Joy In Motion
What do you want to be when you grow up?
When Jody was a kid she liked to put on shows for her siblings and parents — and anyone else she could persuade to attend. Not until the show began did she know what she would do. The shows were strictly improvisational.
Sometimes she sang. Sometimes she danced. Often she would perform skits or do stand-up comedy. She would also tell stories, making them up as she told them.
Jody had been a performer since she could walk and talk. When asked what she wanted to be when she grew up she shrugged her shoulders and said, “I don’t know. I guess I’ll know when I know.”
But she never knew what she wanted to be until she was in her fifties. Before that she was whatever the situation called for. She was a student then a mother then a bank teller. She kept performing to small crowds such as her husband and three children or small groups of friends or co-workers. She was never very serious about it. It was just something that she naturally did.
When the kids left the nest and the husband traded her in for a younger model Jody was suddenly alone without an audience. She fell into a stultifying depression. Feeling utterly worthless, she never performed for anyone anymore.
Instead of the spontaneous extrovert she had always been she morphed into a sad and quiet introvert. It was like she had been turned inside out.
After five years of lifeless depression Jody decided one day that she simply had to change. She wanted to be herself again.
This reminded her of her childhood when everyone kept asking her what she wanted to be when she grew up. She finally knew. She wanted to be herself.

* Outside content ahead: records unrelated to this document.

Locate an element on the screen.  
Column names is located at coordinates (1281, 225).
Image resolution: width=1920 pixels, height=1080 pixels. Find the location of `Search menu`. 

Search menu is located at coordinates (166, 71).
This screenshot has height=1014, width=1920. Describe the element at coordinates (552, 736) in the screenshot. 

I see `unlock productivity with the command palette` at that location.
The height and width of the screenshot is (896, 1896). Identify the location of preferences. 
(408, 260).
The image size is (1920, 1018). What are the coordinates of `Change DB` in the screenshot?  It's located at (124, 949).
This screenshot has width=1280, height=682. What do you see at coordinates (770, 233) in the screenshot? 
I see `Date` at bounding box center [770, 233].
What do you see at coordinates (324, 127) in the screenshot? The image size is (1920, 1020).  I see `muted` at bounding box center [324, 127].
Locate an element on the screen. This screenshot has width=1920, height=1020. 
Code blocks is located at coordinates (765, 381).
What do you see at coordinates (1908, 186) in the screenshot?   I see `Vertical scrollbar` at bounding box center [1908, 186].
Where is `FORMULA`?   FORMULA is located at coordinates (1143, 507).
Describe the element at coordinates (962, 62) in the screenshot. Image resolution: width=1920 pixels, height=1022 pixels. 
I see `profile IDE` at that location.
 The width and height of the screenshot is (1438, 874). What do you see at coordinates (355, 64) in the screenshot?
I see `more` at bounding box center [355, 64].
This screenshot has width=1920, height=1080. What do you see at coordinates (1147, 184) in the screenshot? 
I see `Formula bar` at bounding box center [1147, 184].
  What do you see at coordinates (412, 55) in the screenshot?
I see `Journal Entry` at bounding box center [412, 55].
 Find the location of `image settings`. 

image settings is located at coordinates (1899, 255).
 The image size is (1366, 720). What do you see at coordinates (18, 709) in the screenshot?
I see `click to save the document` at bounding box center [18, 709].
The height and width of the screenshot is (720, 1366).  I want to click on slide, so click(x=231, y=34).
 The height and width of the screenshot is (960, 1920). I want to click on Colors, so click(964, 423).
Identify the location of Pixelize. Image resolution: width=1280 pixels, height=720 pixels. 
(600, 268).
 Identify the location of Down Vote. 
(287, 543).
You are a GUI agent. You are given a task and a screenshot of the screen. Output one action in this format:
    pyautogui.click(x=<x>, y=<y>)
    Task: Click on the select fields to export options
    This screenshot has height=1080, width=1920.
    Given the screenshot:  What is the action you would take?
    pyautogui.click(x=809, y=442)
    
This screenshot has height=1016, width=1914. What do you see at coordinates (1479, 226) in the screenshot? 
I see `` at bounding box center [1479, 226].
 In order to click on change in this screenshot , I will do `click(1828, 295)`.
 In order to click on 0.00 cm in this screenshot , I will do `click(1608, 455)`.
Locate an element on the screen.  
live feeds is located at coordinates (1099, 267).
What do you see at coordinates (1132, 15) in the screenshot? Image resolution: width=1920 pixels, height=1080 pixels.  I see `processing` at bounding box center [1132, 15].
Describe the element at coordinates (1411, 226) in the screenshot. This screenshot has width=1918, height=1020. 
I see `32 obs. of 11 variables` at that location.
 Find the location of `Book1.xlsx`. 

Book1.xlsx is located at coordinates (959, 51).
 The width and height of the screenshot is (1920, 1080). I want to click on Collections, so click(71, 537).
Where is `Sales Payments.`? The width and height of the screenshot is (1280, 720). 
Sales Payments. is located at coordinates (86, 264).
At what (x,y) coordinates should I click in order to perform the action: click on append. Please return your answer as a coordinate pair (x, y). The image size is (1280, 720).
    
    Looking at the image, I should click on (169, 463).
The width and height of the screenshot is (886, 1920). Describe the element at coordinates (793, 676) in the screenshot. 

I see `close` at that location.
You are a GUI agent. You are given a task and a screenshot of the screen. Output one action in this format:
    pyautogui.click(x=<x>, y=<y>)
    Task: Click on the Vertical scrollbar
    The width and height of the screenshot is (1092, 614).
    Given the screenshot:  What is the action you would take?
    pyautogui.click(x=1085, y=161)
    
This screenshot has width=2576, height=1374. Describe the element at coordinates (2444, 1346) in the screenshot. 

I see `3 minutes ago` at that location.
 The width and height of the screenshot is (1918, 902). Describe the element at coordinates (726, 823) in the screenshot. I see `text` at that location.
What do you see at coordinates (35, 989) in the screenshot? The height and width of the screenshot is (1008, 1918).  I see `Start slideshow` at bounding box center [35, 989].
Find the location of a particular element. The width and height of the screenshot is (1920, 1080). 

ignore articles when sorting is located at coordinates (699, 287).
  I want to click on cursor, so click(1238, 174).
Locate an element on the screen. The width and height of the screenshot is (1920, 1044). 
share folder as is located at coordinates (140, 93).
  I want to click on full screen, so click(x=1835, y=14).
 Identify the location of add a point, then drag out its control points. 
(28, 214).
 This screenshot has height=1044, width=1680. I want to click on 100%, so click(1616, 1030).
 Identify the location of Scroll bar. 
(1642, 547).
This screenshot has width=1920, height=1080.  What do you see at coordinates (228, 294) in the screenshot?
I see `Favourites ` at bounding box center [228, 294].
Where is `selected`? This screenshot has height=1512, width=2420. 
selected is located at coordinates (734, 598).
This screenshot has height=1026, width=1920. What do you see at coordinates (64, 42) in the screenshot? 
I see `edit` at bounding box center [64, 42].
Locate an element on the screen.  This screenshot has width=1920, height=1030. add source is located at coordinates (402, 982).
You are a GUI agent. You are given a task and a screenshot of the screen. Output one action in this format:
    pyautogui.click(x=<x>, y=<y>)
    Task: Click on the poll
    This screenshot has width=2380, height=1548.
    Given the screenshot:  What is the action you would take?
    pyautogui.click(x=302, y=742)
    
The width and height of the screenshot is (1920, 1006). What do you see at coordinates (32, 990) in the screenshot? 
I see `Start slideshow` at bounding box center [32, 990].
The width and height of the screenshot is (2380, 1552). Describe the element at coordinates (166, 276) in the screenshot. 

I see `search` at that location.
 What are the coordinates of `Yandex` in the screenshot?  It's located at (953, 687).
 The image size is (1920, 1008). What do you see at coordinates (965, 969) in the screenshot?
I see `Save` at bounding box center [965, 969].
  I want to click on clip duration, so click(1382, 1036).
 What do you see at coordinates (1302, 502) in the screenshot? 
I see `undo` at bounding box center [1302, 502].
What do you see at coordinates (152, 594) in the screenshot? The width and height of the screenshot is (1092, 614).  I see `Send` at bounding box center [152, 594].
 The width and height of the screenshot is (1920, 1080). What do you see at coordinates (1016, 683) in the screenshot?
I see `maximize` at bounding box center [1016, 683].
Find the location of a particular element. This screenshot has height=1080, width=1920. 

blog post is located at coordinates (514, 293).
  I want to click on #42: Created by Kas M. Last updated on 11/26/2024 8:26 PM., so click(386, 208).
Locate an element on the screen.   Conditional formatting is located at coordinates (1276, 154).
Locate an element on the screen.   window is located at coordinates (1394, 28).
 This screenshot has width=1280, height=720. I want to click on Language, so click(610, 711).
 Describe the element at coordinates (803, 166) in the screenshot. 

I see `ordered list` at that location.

She wanted to be a conduit for joy to flow through. She wanted to express that joy whether she had an audience or not. And it did not matter how she expressed the joy. She wanted to feel that joy gushing through her in everything she did.
Jody took up yoga and she began taking long nature walks (where she would perform for the trees). She began meditating and she began using a mantra…
I am joy in motion.
Repeating the mantra throughout her day, her life situation began to change. The depression slowly lifted and she became herself again. People wanted to be her friend again and without trying, her audience grew.
Jody finally realized that all she ever wanted to be was someone who spread joy to others. That was what filled her with joy. Life for her once again became a spontaneous improvisational show that never stopped.